The Beaker browser already demonstrates all of these features, but as an electron-based app lacks some of the security features, depth of configuration and extensibility of a fully-fledged browser. For this reason I wanted to explore how we could bring these features to Firefox, and could enable access to the Dat web for the low cost of installing a browser extension. (*Also as I work for a company building a fork of Firefox, I have a vested interest in getting this working in the browser I develop).

This article is split into two parts. The first part describes the dat-fox, a Firefox extension that provides the best-possible Dat support that is possible given the current limitations of the webextensions APIs. The second describes the process and challenges in creating dat-webext a Firefox extension which uses experimental APIs from the libdweb project to build full Dat protocol support into a Webextension, and which is current bundled with the Cliqz Browser nightly build.

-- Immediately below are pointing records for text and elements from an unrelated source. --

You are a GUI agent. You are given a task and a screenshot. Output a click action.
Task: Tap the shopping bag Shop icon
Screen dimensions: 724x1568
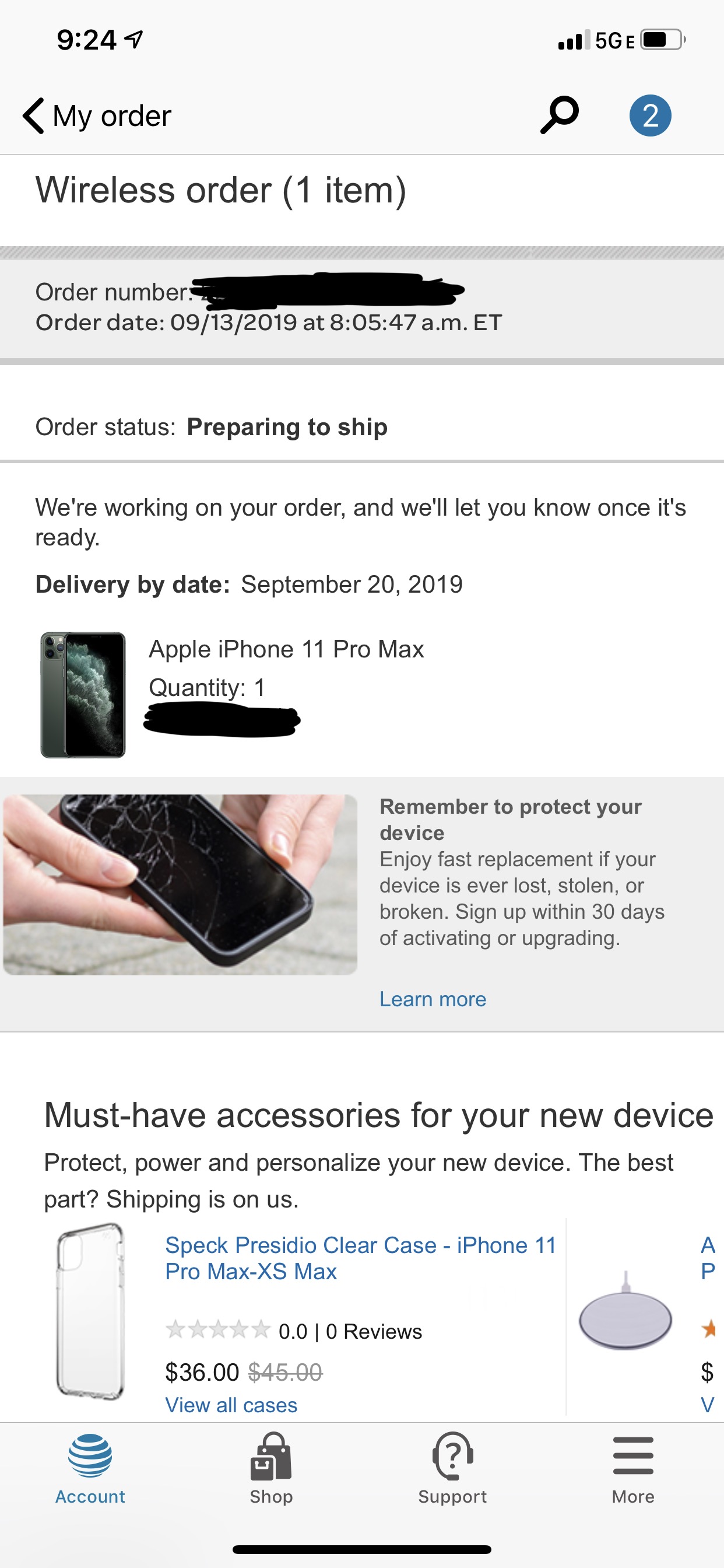pyautogui.click(x=270, y=1455)
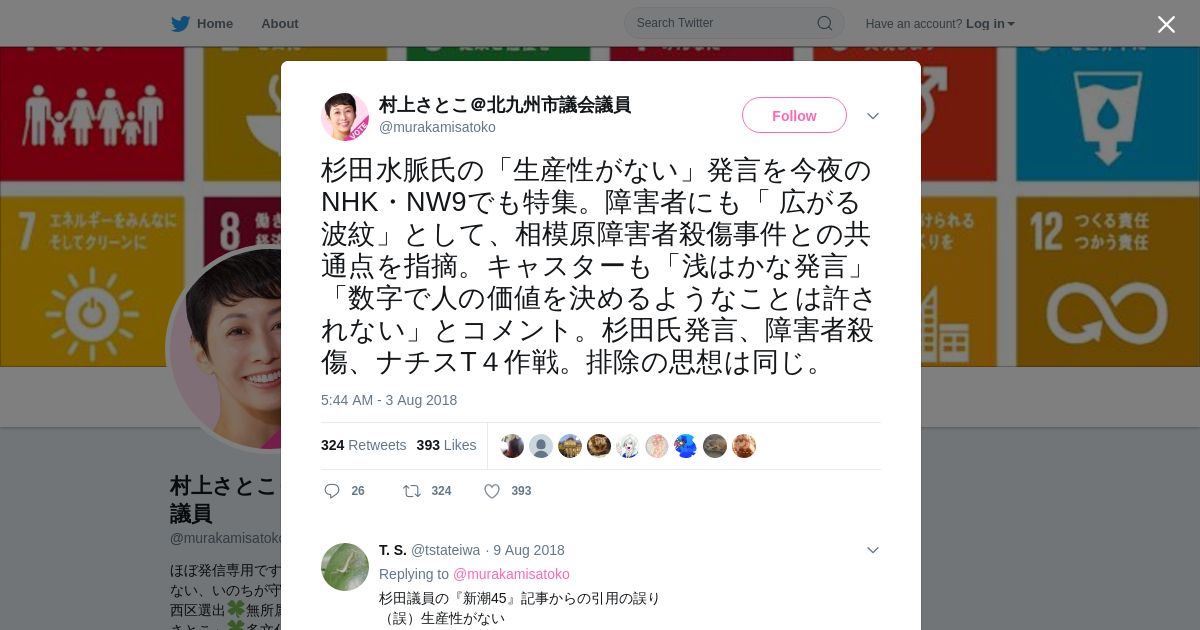Click the reply speech bubble icon
Image resolution: width=1200 pixels, height=630 pixels.
click(332, 491)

There were three main challenges to building Dat support in an extension:

  1. Running Dat in an extension context. Dat is currently only implemented for nodejs (though a Rust implementation is on the way), and uses APIs such as net and dgram which have no analogues in the web-stack. This means that we need to find a way to running this implementation in a webextension, or find alternative ways of communicating with other peers to get the content of DAT sites.
  2. Adding new protocols to the browser, such that it can understand an address starting with dat:// . This then has to be wired with the Dat implementation to return the correct content for that URL such that it can be rendered in the browser.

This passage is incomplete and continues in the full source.